## WORK INSTRUCTION
When you reach the line that contains "You are a GUI", set down that line and every one after it through the end of the records, exactly as written and with no pictures.

## RECORDS
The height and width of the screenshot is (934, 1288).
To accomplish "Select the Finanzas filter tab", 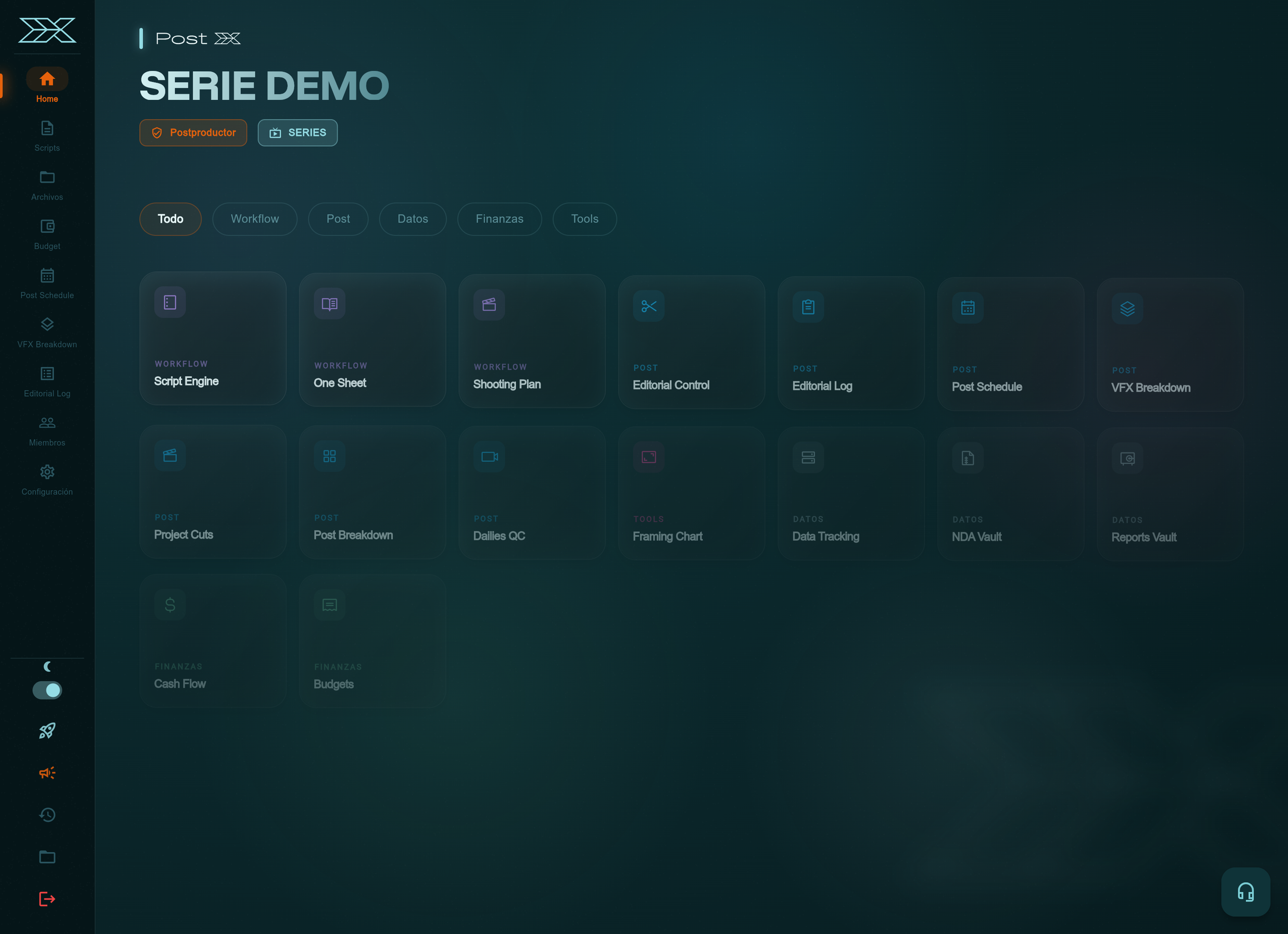I will click(499, 219).
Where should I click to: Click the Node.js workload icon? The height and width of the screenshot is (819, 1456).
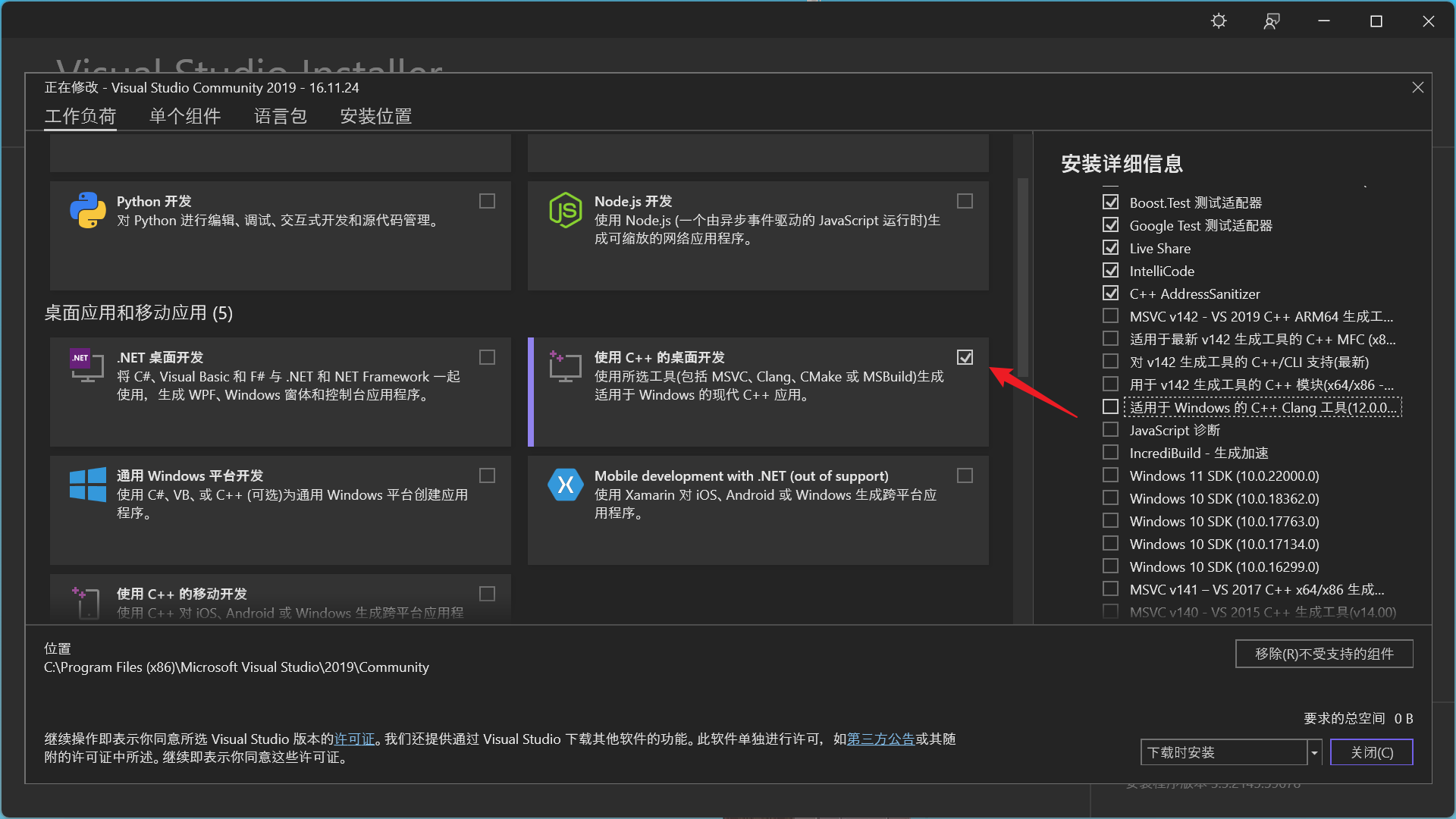(x=565, y=210)
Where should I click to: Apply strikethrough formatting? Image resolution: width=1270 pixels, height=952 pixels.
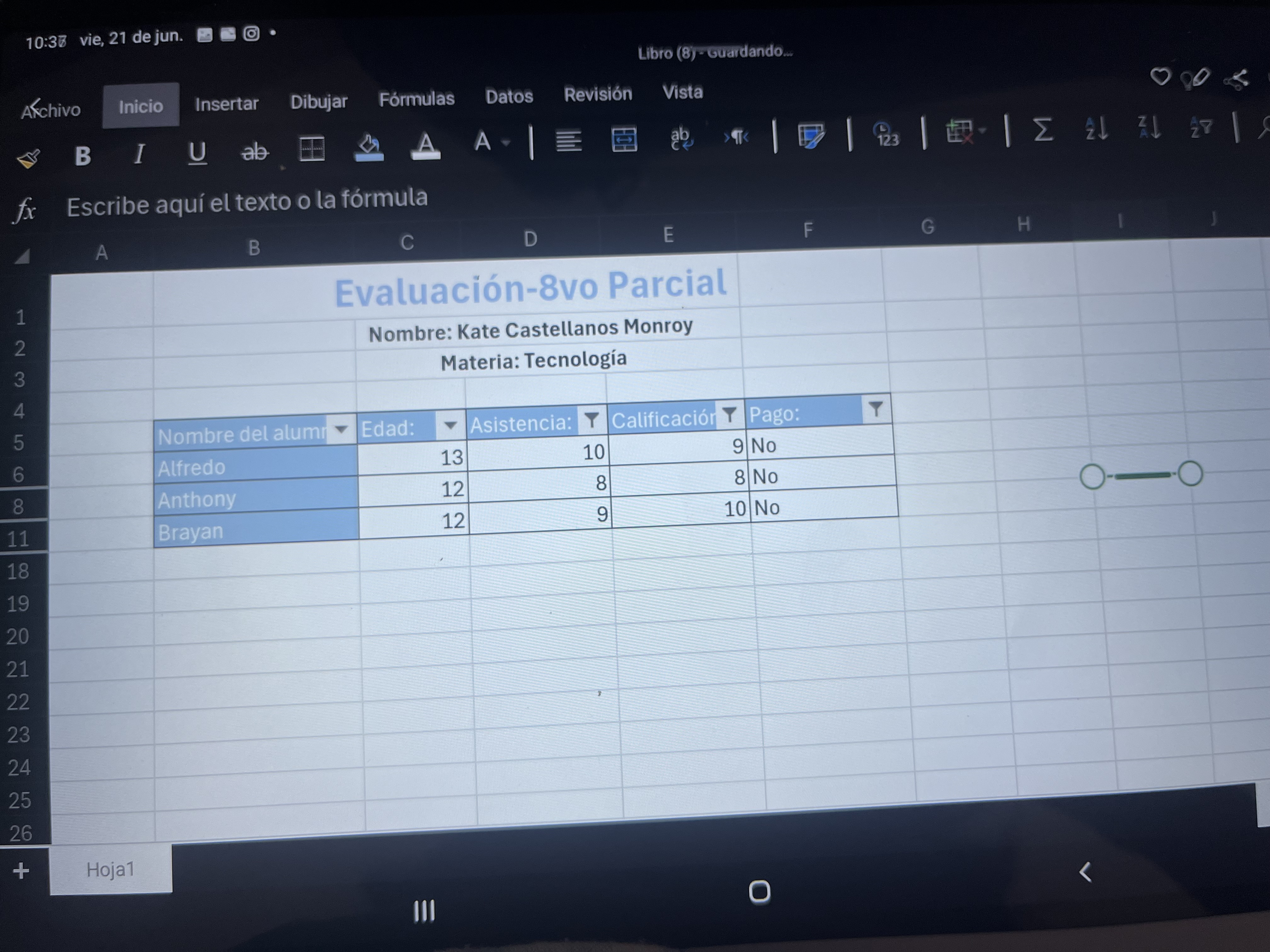(x=254, y=152)
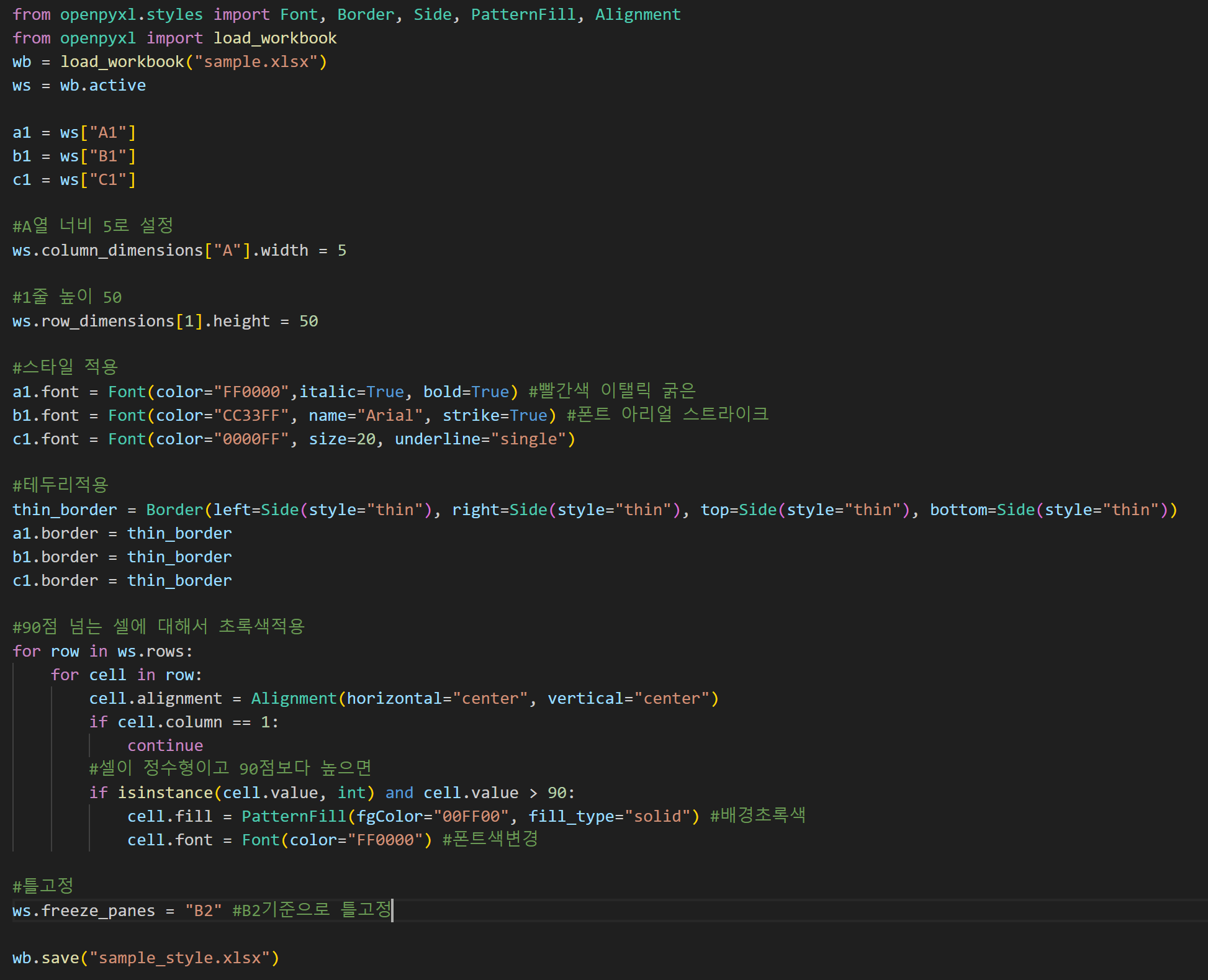
Task: Click c1.border assignment line
Action: pos(122,581)
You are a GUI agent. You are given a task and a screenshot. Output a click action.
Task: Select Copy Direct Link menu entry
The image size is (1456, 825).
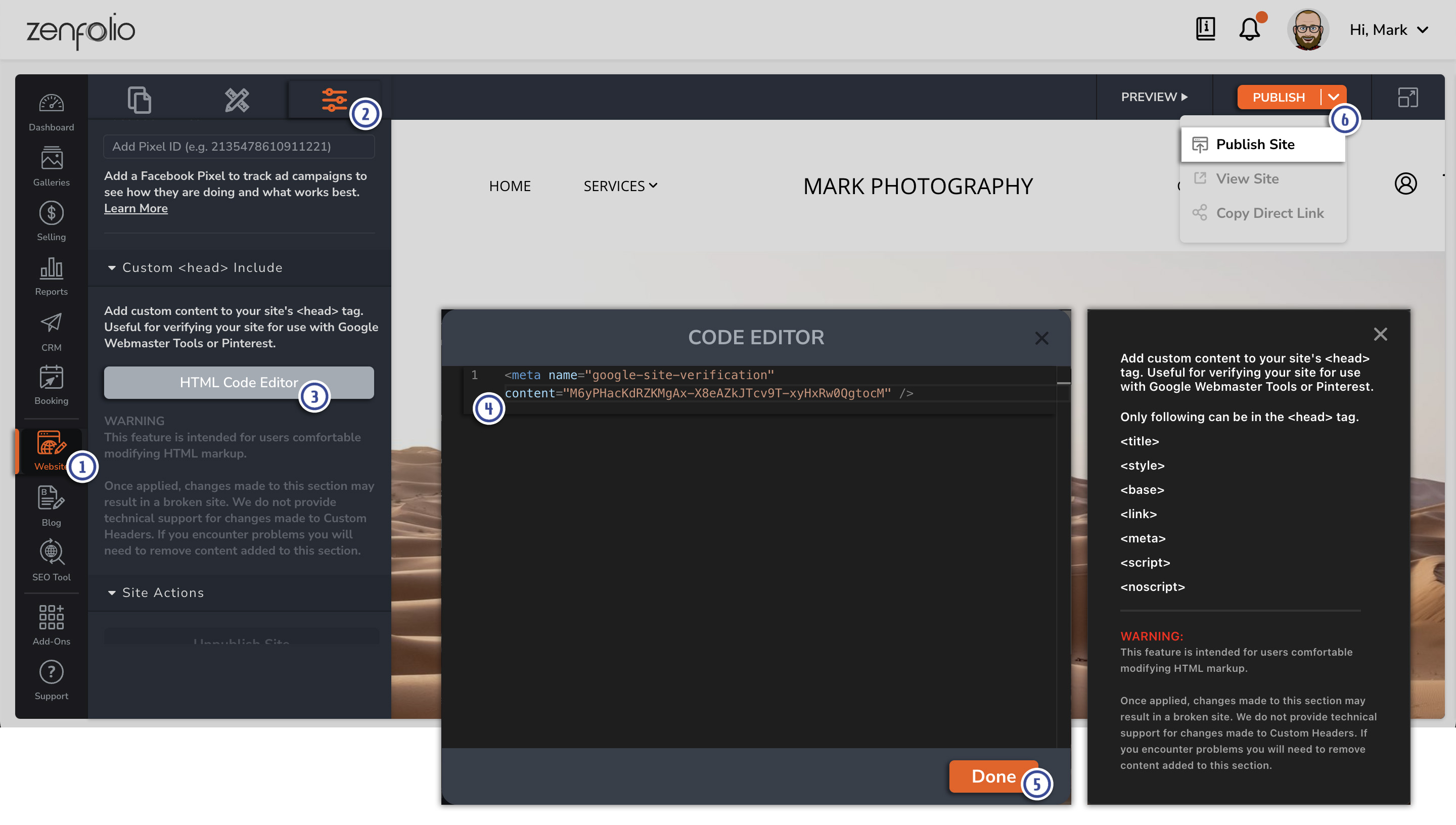1269,214
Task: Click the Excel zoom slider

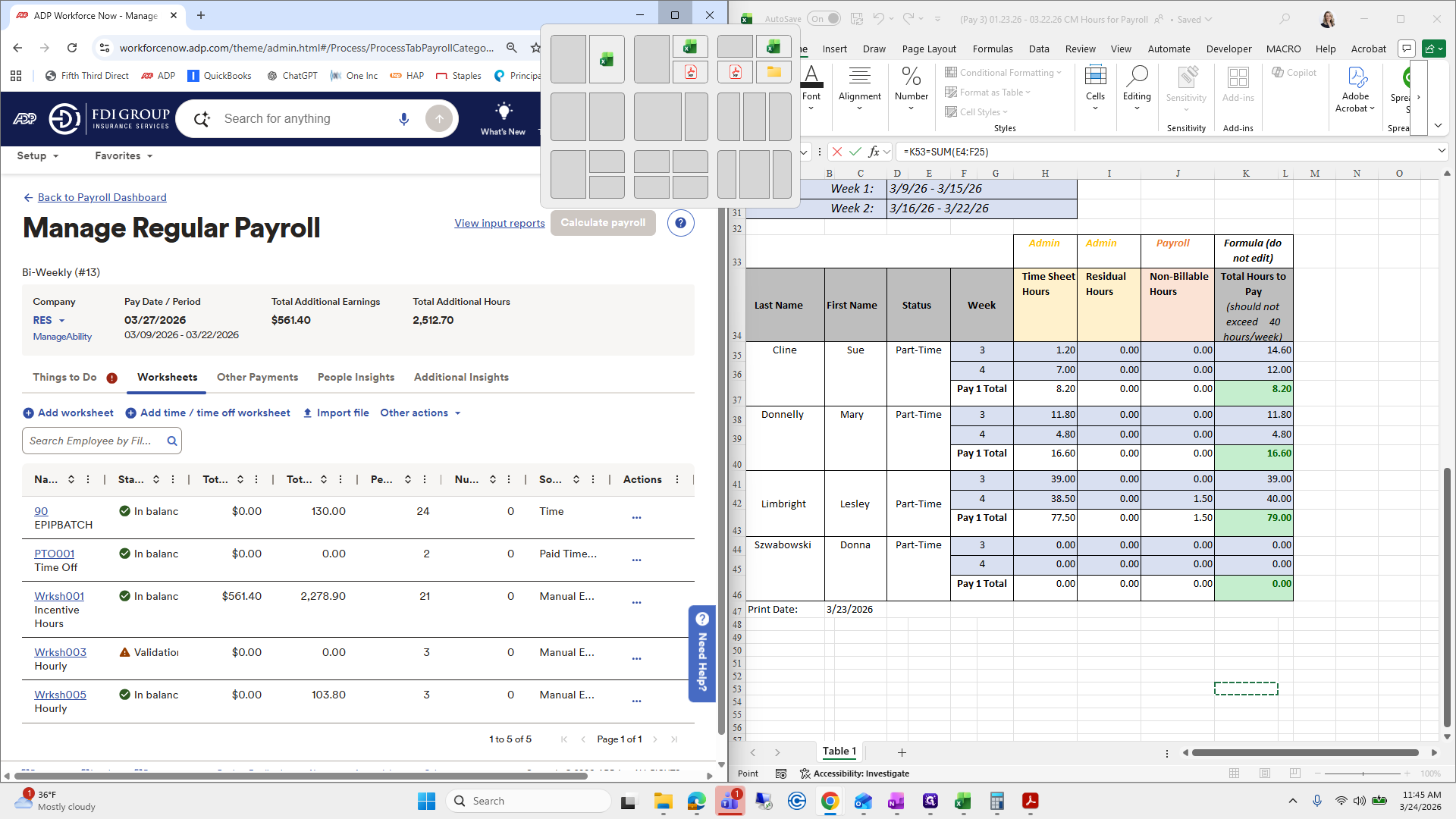Action: (1363, 774)
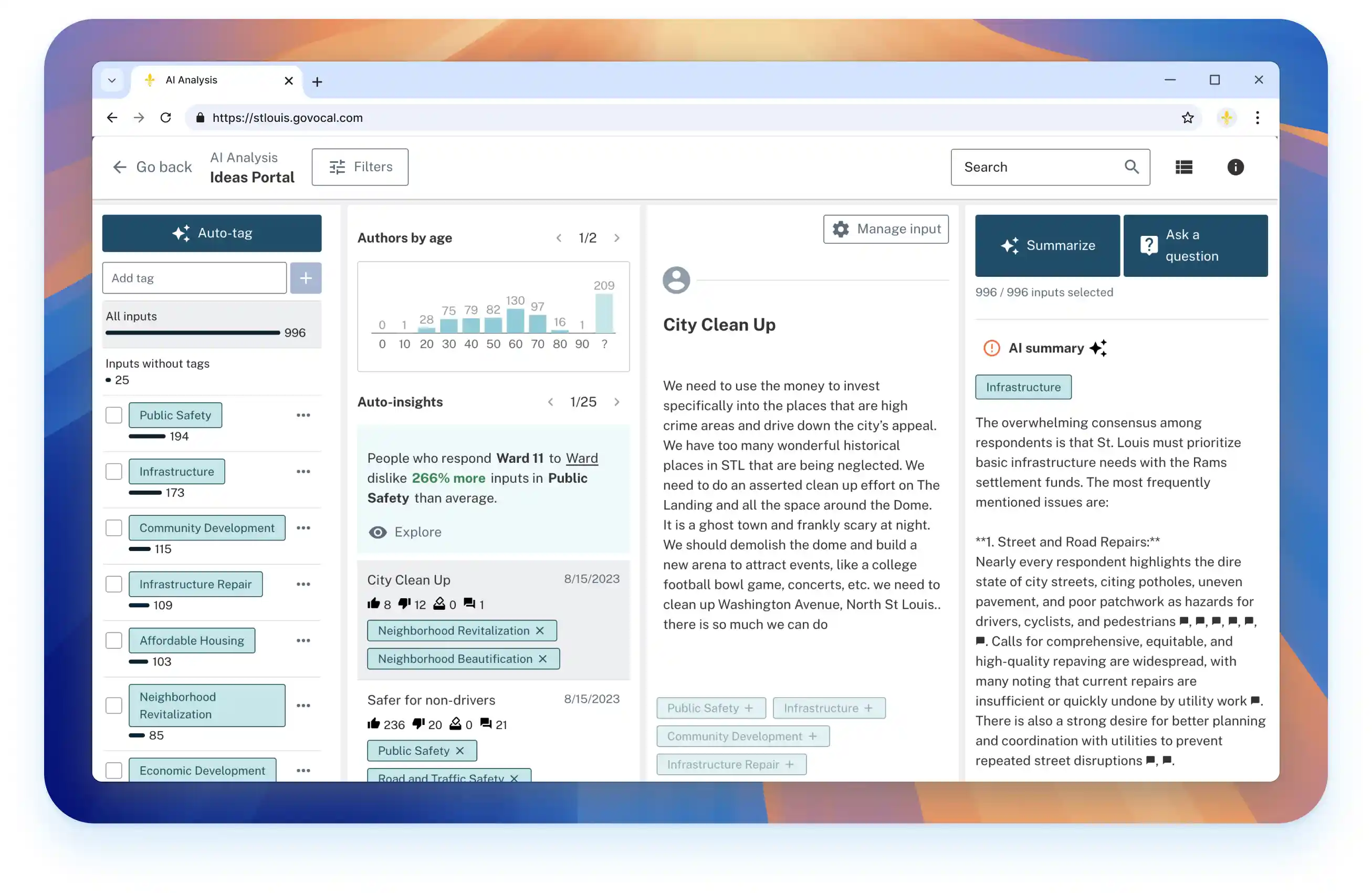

## SOLUTION BELOW
You are a GUI agent. You are given a task and a screenshot. Output a click action.
Task: Select Copy Direct Link menu entry
The image size is (1456, 825).
1269,214
Task: Click the Excel zoom slider

Action: (1363, 774)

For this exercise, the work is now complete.